When I first saw my Oncology Surgeon in summer 2014 he told my husband to write off the next year as being total crap but that it would be better after.
He was absolutely correct. Knowing this really helped my husband and I to get through those utterly crappy things that year and he gave us hope.
Alma! I think you have captured our collective sentiments in your eloquently written passage about the cancer journey!
Nothing is as it was before...and we've all cried and struggled to find our new 'norm' whatever that's supposed to mean....but somehow we've managed to hold our heads above water and carry on marching forward as the alternative is too scary to contemplate!
So let's pat ourselves on the back....we're still trying to lead quasi-normal lives in spite of all the doubts, insane fears and dread that grips us when we start to feel shaky and vulnerable.
Thank you for speaking from the heart and striking a resonant chord in our hearts.
Your post is beautiful.
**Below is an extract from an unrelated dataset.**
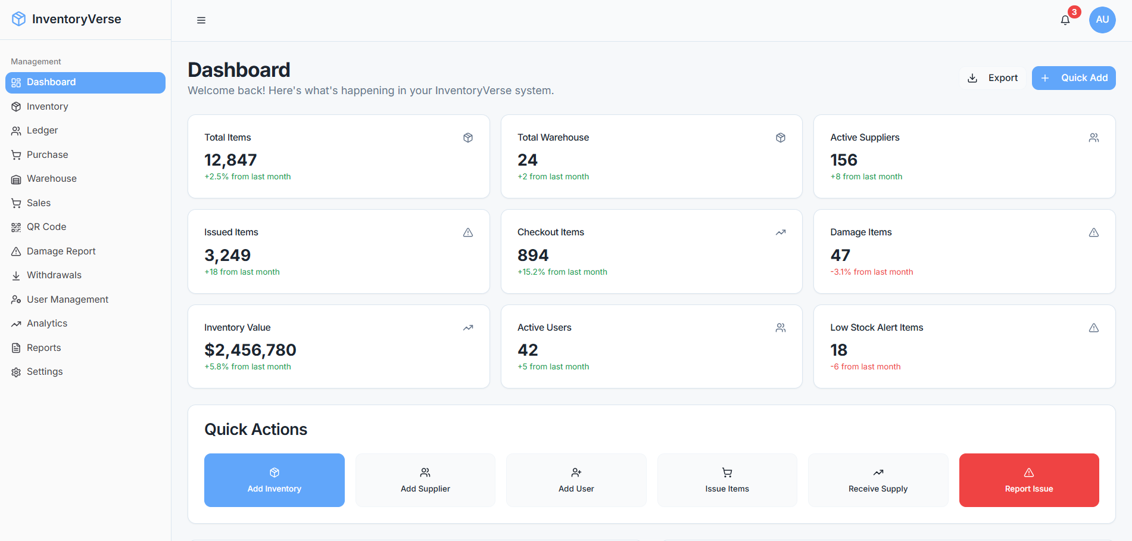Image resolution: width=1132 pixels, height=541 pixels.
Task: Open the notification bell icon
Action: click(x=1065, y=20)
I hope and pray that 2019 will be wonderful for you.I have M.S. for 30 years and have had lots of practice of New Normal .lol When I was diagnosed they said debilitating, death usually in 5 years .Well Im still here and I can walk. lol This is a new beast for me.I was diagnosed mucinous stage 1a. Good for me lol Who knows it can change quickly as I don t have enough time of NED to be sure of a good prognosis. Idon t mean to sound negative but this beast has a mind of its own.Happy NEW Year by the way .I also heard on the news in Canada breathrough for cancer treatment.They inject healthy peoples donated immune cells into the cancer patients.
Beautifully written! If there's one thing that I could wish for us all, it would be for us to regain the sense of feeling carefree. It seems to be lost forever once we have our diagnosis.